The BBC offered an example on Monday. It reported how an 89-year-old man who had broken his hip and shoulder was recently “taken to hospital strapped to a plank in the back of a van after his granddaughter was told no ambulances were available.” With quite an understatement, the local ambulance service said these circumstances were “below what it aimed to offer.”

Yet this is not some isolated incident. Because the United Kingdom’s National Health Service lacks either enough emergency room or inpatient beds, and because the U.K. has a deep deficit of social care/assisted living capacity, ambulances are being forced into long waits outside hospitals before they can transfer their patients. Such delays can now exceed 20 hours. At every priority response level, ambulances are also significantly exceeding target times for reaching those in need. Critically ill patients are dying avoidable deaths, those whose care should be managed outside hospitals are stuck in the hospital taking up beds, and the general provision of emergency healthcare is in collapse. With the busy winter period approaching, things are set to get far worse.

But that’s just the tip of the iceberg. Waiting lists for treatments are also surging. Only 38% of urgent referral cancer patients in the U.K.’s second-most populous city, Birmingham, are now seen within the target of 62 days. In England at large, only 60% of urgent referral cancer patients are seen within the target period. It’s not just cancer. In the Oct. 2015-Oct. 2022 period, average delays in receiving senior-doctor-led elective care (including semi-urgent care such as heart surgery) have more than doubled to 3 1/2 months. A recent BBC investigation also found that doctors who raised concerns about the inferior provision of care to patients were being retaliated against by management.

A big challenge for the U.K. is resourcing. The Organization for Economic Cooperation and Development estimates U.S. per capita healthcare spending at $12,381. This figure far exceeds that of any other nation and is problematic for the aforementioned reasons. Indeed, thanks to the pharmaceutical lobby’s power, Congress allows U.S. residents to subsidize the prescription drug costs of the rest of the world. Banning the importation of drugs manufactured abroad, the U.S. forces patients to pay a premium at home. Americans thus fund the research and development of new drugs, while others around the world gain the benefits of pharmaceutical export agreements negotiated by their governments. Congress should restrict U.S. pharmaceutical companies from exporting drugs to high-wealth economies at lower than U.S. market prices.

Nevertheless, even evading drug cost burdens, Britain’s per capita health spending figure of $5,387 is obviously far too low to cope with the current situation. Worse is to come: The aging demographics of the U.K. are even more problematic than in the U.S. And unlike the generally socialized medical systems of France ($6,115 per capita) and Germany ($7,382 per capita), Britain does not adopt a partial personal insurance element to its healthcare system. This means that personal responsibility in terms of attending appointments and taking greater care of one’s health choices is largely absent from the U.K.

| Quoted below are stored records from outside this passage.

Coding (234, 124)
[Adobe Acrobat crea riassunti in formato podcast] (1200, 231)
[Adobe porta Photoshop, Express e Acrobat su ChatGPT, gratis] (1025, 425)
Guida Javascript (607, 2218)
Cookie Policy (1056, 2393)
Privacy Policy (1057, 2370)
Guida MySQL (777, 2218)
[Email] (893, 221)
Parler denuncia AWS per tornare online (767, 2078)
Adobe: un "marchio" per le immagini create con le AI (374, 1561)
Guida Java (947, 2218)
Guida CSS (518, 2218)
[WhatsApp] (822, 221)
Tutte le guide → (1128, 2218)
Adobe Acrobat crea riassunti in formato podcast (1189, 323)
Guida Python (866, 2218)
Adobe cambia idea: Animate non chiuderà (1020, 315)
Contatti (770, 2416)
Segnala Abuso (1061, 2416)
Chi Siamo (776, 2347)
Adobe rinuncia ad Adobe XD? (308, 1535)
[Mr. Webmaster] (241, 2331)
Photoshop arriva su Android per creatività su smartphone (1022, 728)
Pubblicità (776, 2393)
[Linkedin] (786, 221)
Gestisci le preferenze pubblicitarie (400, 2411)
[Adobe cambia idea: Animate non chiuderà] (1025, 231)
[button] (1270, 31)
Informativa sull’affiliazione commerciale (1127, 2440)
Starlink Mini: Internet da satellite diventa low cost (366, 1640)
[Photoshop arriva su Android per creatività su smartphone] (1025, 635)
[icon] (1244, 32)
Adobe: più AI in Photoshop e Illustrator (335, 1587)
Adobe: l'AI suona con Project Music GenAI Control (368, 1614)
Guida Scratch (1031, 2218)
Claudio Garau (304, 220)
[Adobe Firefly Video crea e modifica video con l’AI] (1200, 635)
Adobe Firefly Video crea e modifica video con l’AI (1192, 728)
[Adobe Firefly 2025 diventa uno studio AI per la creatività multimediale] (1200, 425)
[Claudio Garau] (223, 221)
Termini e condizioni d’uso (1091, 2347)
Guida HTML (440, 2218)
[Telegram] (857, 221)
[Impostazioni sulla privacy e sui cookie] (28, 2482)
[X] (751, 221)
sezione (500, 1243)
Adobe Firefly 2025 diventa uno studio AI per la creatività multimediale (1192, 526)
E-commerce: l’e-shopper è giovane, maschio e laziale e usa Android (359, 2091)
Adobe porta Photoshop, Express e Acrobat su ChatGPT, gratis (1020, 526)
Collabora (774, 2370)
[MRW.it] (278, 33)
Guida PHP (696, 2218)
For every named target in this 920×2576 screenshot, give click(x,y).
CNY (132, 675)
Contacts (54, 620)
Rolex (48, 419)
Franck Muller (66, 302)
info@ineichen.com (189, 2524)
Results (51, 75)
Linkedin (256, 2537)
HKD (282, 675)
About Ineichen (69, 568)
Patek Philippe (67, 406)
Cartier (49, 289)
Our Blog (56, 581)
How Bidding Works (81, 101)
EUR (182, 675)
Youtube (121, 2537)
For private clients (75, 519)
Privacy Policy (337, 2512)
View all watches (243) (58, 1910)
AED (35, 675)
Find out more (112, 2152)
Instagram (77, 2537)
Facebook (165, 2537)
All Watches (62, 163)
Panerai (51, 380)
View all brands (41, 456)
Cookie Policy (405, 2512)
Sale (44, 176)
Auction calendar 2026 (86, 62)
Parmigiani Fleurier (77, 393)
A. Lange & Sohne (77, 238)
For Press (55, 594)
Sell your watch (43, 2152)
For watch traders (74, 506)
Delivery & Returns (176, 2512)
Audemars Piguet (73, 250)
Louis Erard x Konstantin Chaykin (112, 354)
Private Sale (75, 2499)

The issue here is not skill. NHS doctors and nurses are well trained and adopt a strong public service mantra with patriotic roots (my mother was an NHS nurse). I can personally attest that most surgeons are excellent. And although they avoid the American absurdity of having to complete expensive undergraduate and medical degrees (British doctors go straight to medical school after high school), British doctors are paid less than half what their U.S. counterparts earn. U.K. nurses earn approximately 35% less than their U.S. counterparts. As referenced, they also face very high workloads.

The top line, however, is clear. Unless the U.K. government can urgently match increased personal responsibility to significantly increased healthcare capacity, the NHS will implode.